This is the concluding post of my dye experiment using tansy flowers. See my previous posts: “yellow from my dye pot, and mordant testing on tansy dye bath.” For this part of the experiment, I started with two silk scarves that were previously dyed yellow with tansy. These scarves were then over-dyed with indigo, which resulted in a beautiful forest green background. The yellow pattern is a result of using two different Shibori resist techniques (Nui, and Itajime) of folding, creasing, stitching and shaped resist-dyeing before dipping into the indigo vat.
A brief description about the different techniques. Nui Shibori designs are created by hand stitching in a straight, curved, or parallel lines on the fabric; the stitching is then drawn together and secured tightly before it is dyed. The folds and creases of cloth between the gathers form a resist from being dyed. This technique is a little time-consuming, but the end results are quite rewarding.

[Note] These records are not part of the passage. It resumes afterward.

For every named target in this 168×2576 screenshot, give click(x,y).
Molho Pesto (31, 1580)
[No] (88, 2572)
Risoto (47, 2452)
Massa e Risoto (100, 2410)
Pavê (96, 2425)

Itajime Shibori is a shaped resist-technique by sandwiching two pieces of wood or plastic templates between the folds of fabric. The stack is held in place by securing with strings or C-clamps. The shapes act as a resist and prevent the dye from penetrating the area that is covered by the templates. It is very important to make sure the top and bottom templates are in alignment with each other so that the exact shape of templates is transferred to the dyed fabric.